PROVIDED RECORDS:

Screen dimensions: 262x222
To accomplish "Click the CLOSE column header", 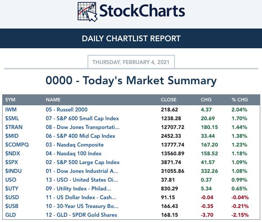I will (x=168, y=100).
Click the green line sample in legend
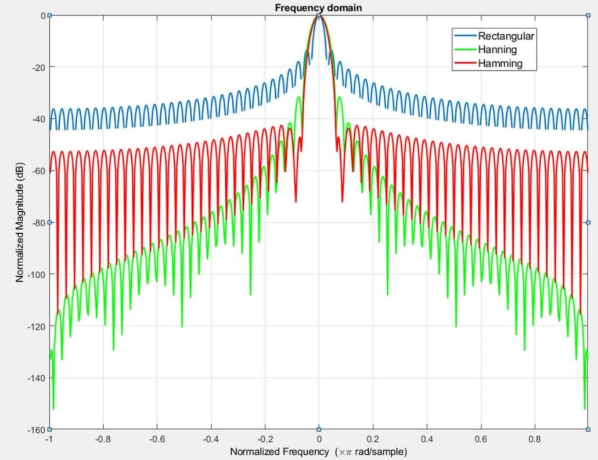This screenshot has width=598, height=460. coord(465,50)
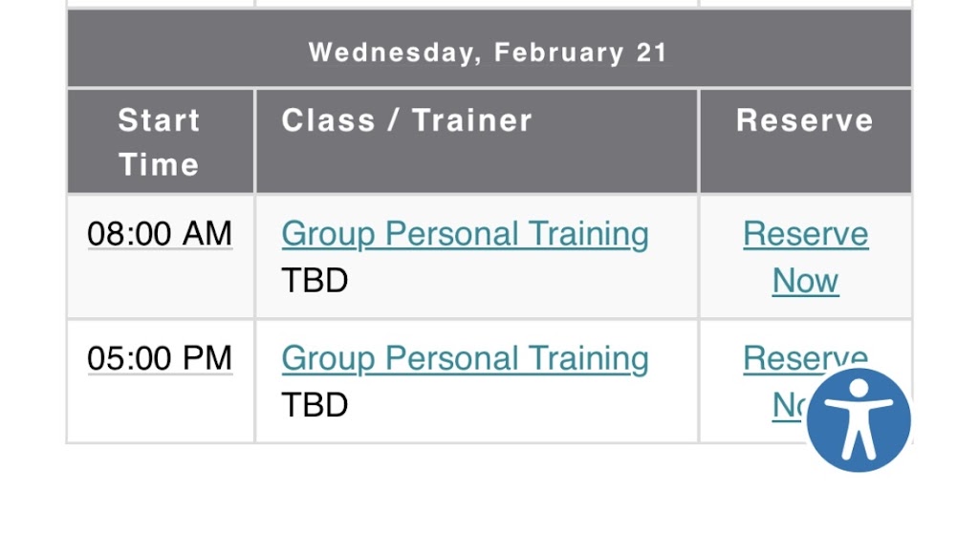Click the partially visible cell above Start Time
Viewport: 979px width, 533px height.
pyautogui.click(x=160, y=3)
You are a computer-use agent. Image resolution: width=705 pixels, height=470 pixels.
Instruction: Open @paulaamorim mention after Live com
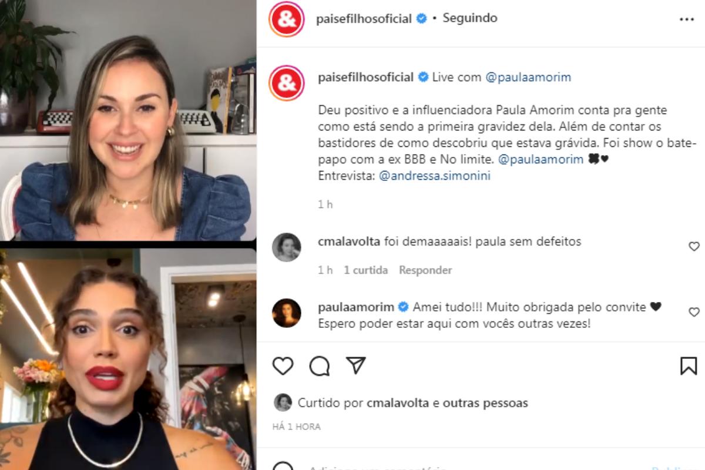pos(528,77)
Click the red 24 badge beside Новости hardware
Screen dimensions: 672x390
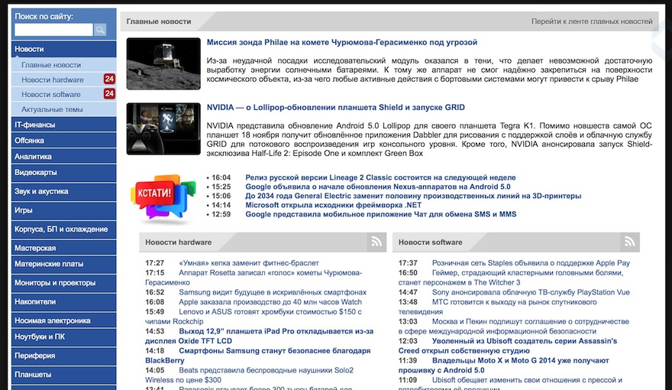109,80
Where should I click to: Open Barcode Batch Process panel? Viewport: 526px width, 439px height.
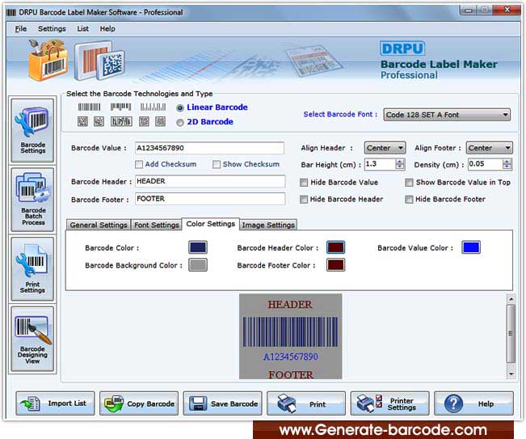click(x=33, y=199)
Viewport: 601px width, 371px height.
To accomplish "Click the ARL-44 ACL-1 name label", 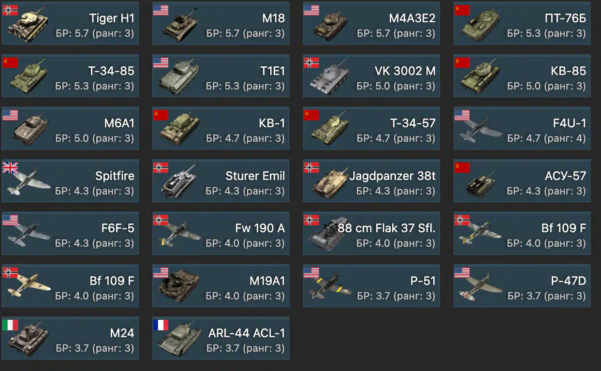I will pyautogui.click(x=247, y=333).
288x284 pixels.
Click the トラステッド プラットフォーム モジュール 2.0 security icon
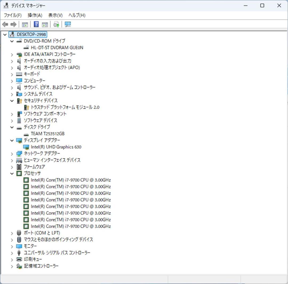[x=26, y=107]
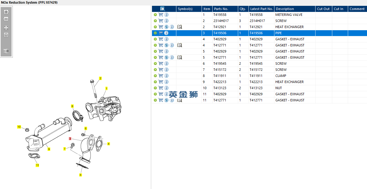Open book symbol for HEAT EXCHANGER T412921
This screenshot has height=189, width=367.
(179, 27)
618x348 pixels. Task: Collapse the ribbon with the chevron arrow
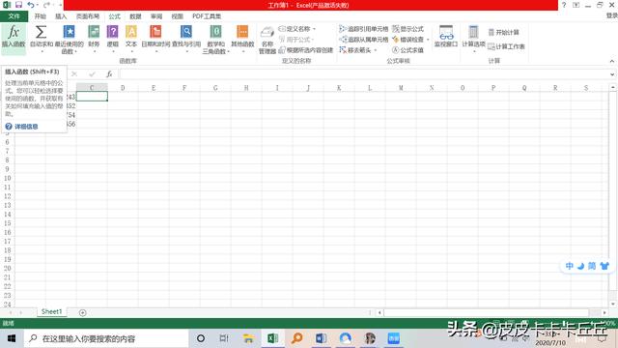point(611,61)
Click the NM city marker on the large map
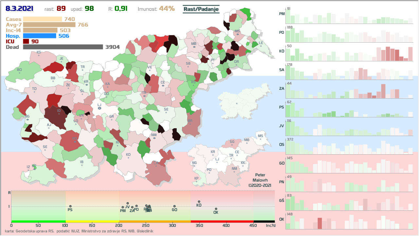The image size is (419, 236). [154, 138]
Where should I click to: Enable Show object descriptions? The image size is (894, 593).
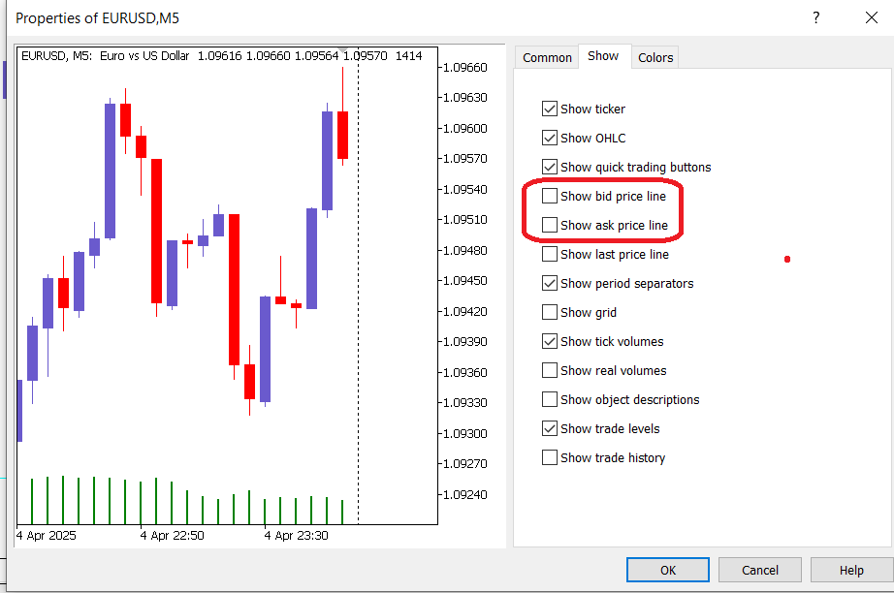[550, 399]
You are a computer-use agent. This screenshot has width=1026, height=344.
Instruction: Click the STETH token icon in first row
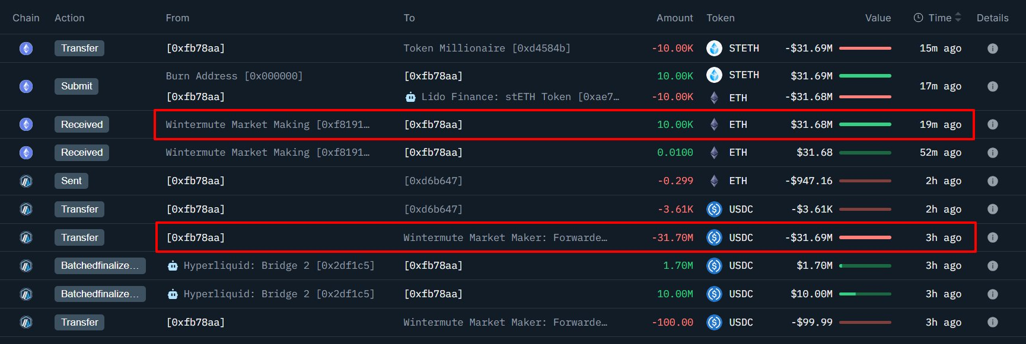714,49
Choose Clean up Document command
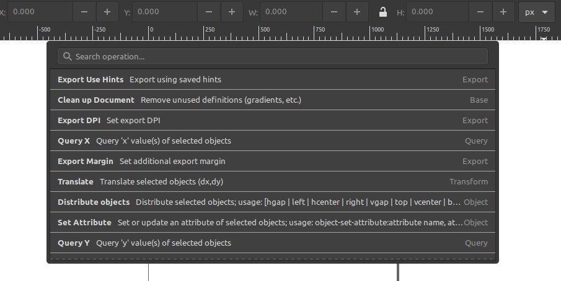 tap(273, 100)
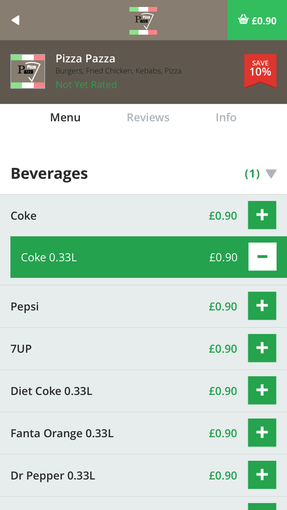Image resolution: width=287 pixels, height=510 pixels.
Task: Add 7UP using the plus icon
Action: tap(262, 348)
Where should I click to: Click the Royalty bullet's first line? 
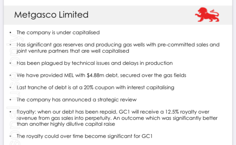(113, 112)
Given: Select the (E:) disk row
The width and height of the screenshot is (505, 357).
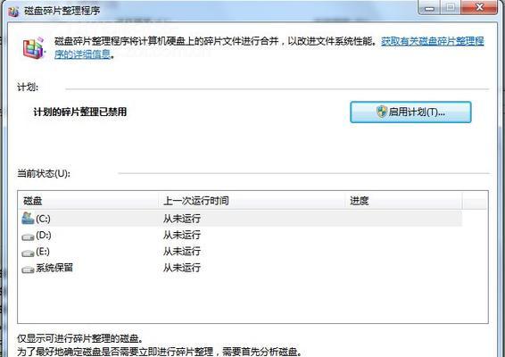Looking at the screenshot, I should [240, 252].
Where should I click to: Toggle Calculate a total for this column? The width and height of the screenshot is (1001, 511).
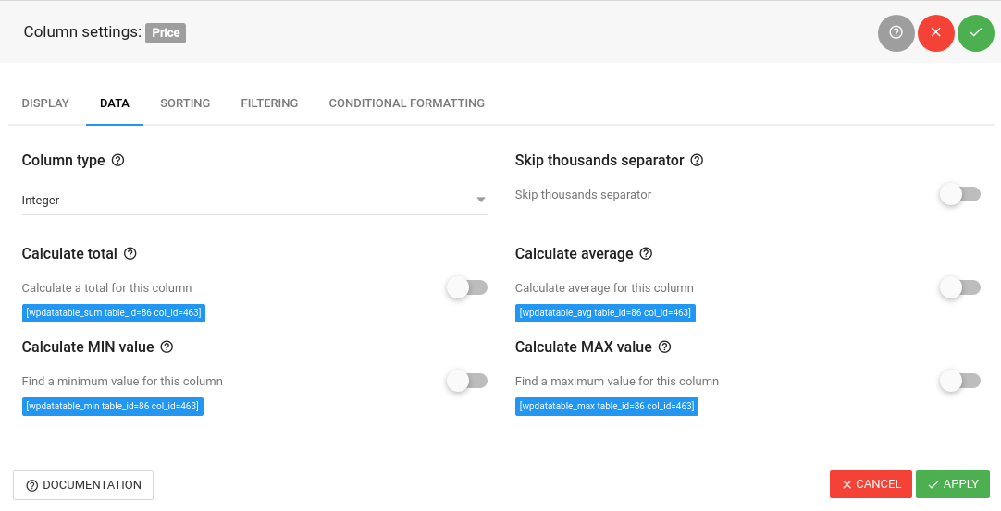tap(466, 287)
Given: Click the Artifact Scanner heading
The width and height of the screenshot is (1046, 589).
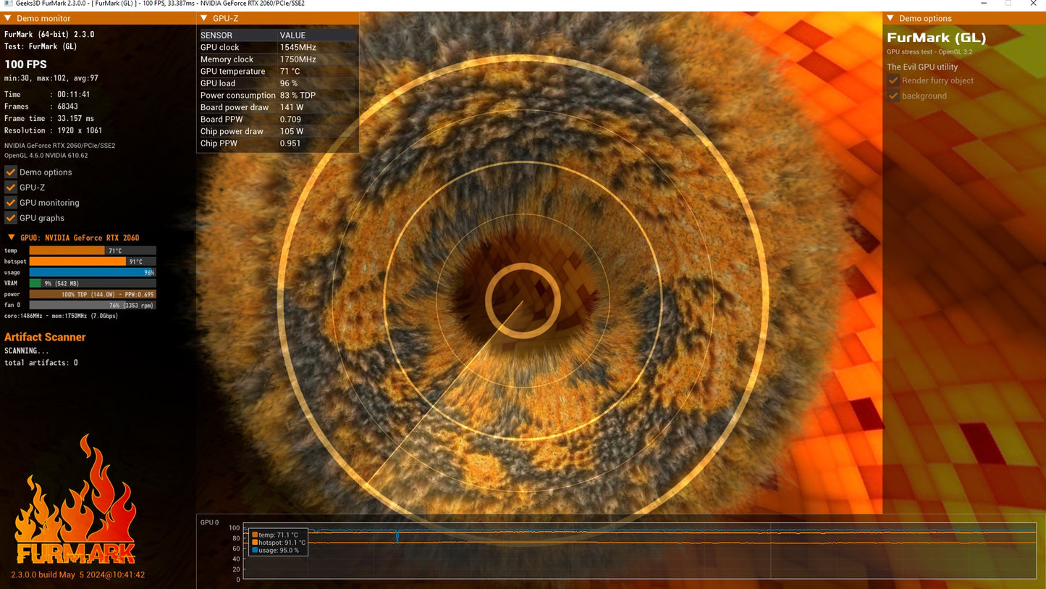Looking at the screenshot, I should pyautogui.click(x=45, y=337).
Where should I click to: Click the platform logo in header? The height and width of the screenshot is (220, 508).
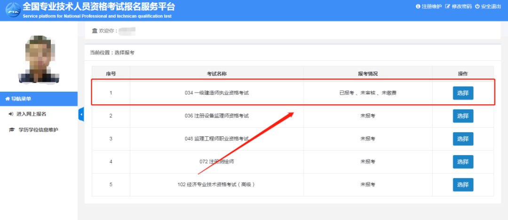click(11, 10)
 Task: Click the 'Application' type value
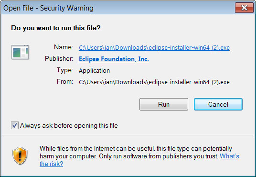(x=94, y=71)
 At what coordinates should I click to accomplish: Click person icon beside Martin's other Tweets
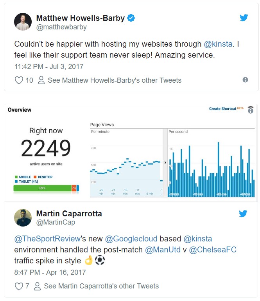(37, 286)
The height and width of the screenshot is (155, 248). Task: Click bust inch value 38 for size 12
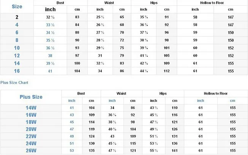point(50,56)
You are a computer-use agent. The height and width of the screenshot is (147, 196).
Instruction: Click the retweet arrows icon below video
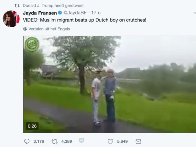pyautogui.click(x=55, y=141)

REQUIRED WORK:
The answer must consist of every line above that contains the word "computer".

RESULT OF THIS TASK:
You are a computer-use agent. Image resolution: width=705 pixels, height=470 pixels.
You are a computer-use agent. This screenshot has width=1026, height=344.
You are a computer-use agent. The height and width of the screenshot is (147, 196).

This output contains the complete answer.